A Possible Cause of AT&T's Wireless Clog — Configuration Errors
AT&T customers (iPhone users notably among them) have seen some wireless congestion in recent months; Brough Turner thinks the trouble might be self-inflicted. According to Turner, the poor throughput and connection errors can be chalked up to "configuration errors specifically, congestion collapse induced by misconfigured buffers in their mobile core network." His explanation makes an interesting read.
Wow. This is kind of amazing.
Nothing on this page (as I type) talks about zero packet loss, except you. That means you read the article.
Of course, the article says that AT&T has set their buffers large enough to prevent packet loss due to congestion in transit, not that they expect no radio packet loss. The problem is that TCP/IP needs packet loss to tell it when it's going too fast and AT&T's decision causes this to fail spectacularly at times.
The trolls read the articles. Weird.
Comment forecast: Bits of genius surrounded by a sea of mediocrity.
So in this case, zero packet loss is a setup for disaster instead of a desirable quality.
The trouble is that it's not an intuitive solution to a problem, the introduction of occasional packet loss. It's usually something to avoid.
The determined Real Programmer can write Fortran programs in any language.
TCP measures round trip time, and doesn't need packet loss to tell it that the round trip time is long. The retransmit interval will go up appropriately. TCP will behave reasonably with a long round trip time. If you're trying to do a bulk transfer, there's nothing wrong with this. The problem comes when short messages and bulk transfers are sharing the same channel. The short messages can spend too much time in the queue.
The solution is reordering the packets, not dropping them. That's what "fair queuing" is about. It may be worthwhile to implement fairness at the port-pair level, rather than the IP address level, at entry to the air link. Then low-traffic connections will get through faster.
"Quality of service" can help, but it's not a panacea. The network layer can't tell which of the TCP connections on port 80 is highly interactive and which is a bulk download, other than by traffic volume.
(I used to do this stuff.)
1. the US is much bigger than Europe, with multiple overlapping jurisdictions. It's easy to cover any of the European countries, because they're small and there wasn't a technology transition.
2. there isn't as much rural subsidy for cellphones. Universal service was for landlines, mainly.

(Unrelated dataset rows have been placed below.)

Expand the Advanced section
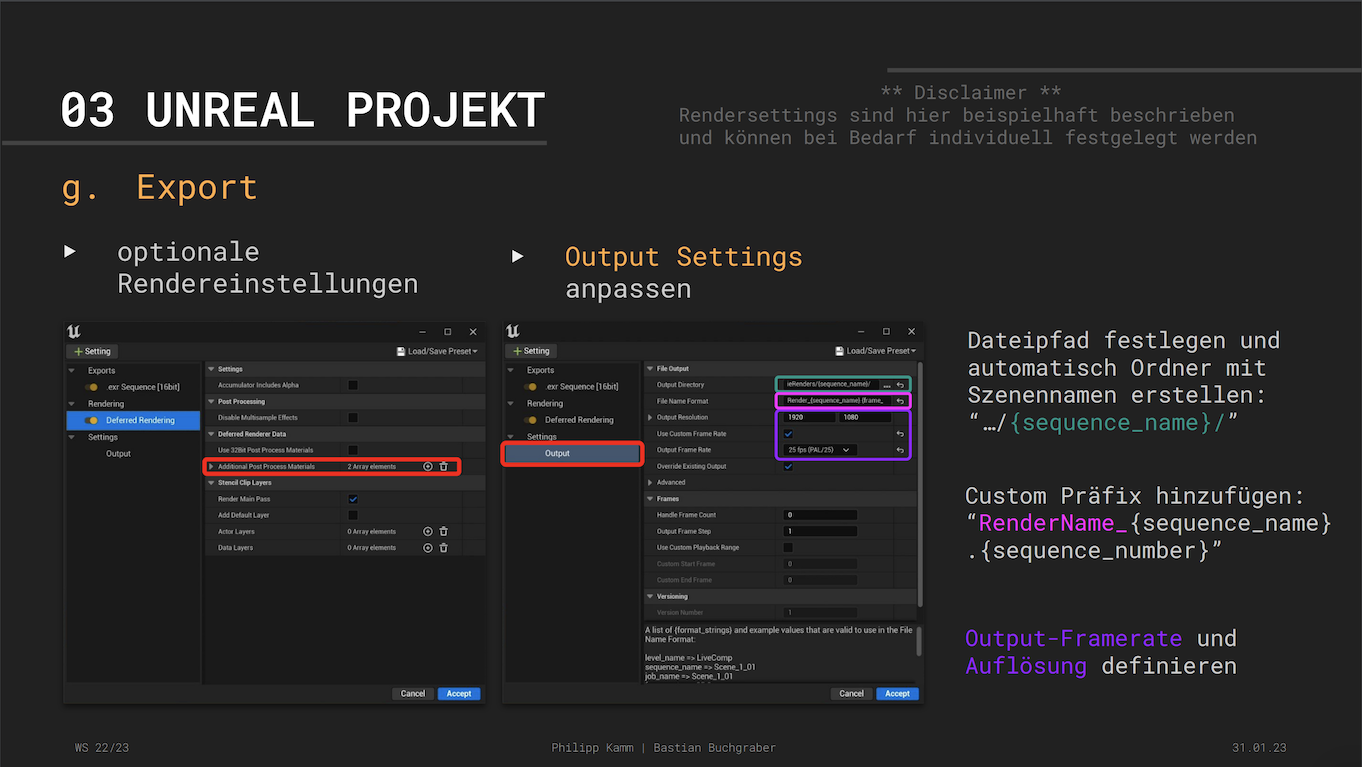This screenshot has width=1362, height=767. pyautogui.click(x=651, y=482)
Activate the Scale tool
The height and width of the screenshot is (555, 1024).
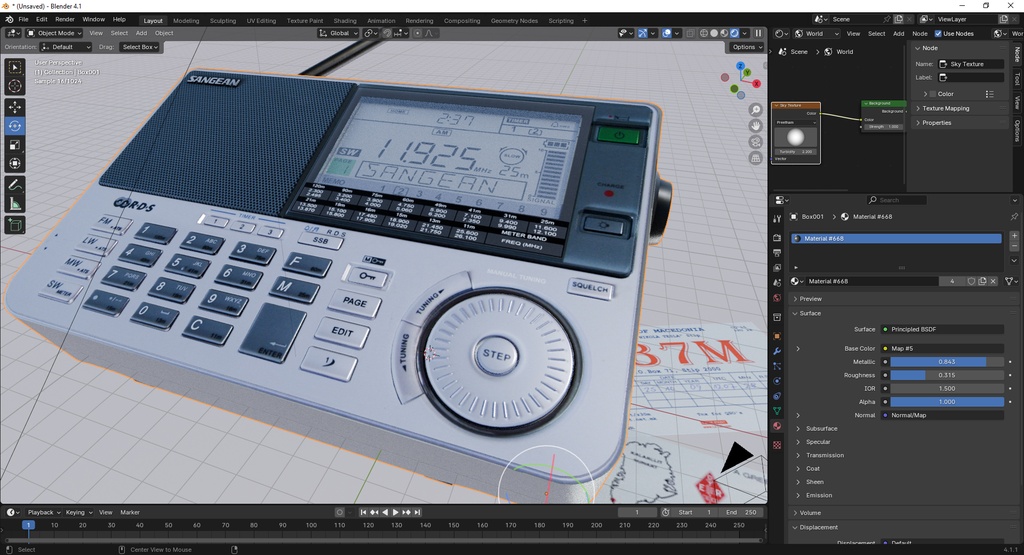(15, 145)
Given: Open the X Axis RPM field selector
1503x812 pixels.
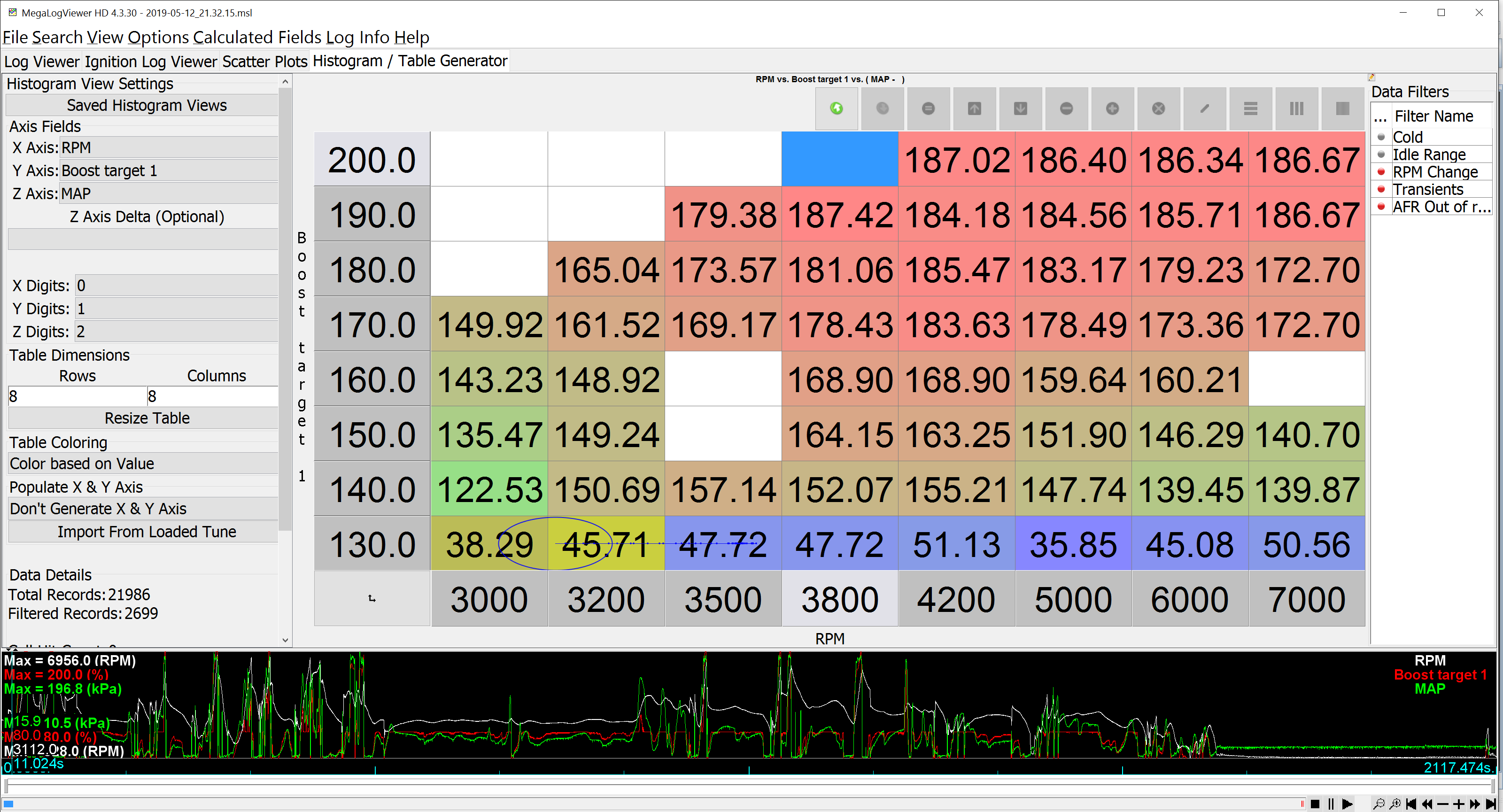Looking at the screenshot, I should (168, 147).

3. the problem is cost vs coverage. You can build out rural areas, but you make less money because there are less people. For urban areas, you start running into interference problems. Plus, you have to constantly build out your infrastructure (see AT&T's infrastructure problems).
Europe has it easy. It's not evil corporations (which, to be frank, is a retarded and simplistic view of how things work) - it's pure cost/benefit.
Example:
France: 211,207 square miles
Texas: 268,601 square miles
US: 3,537,441 square miles
If AT&T only had to operate in Texas, it would be able to do pretty well. AT&T's footprint is national, however. Do you develop Texas completely, or do you cover Michigan and Texas? How about extending to Missouri? etc etc.
Then that's current coverage; what about LTE? How about maintaining that infrastructure?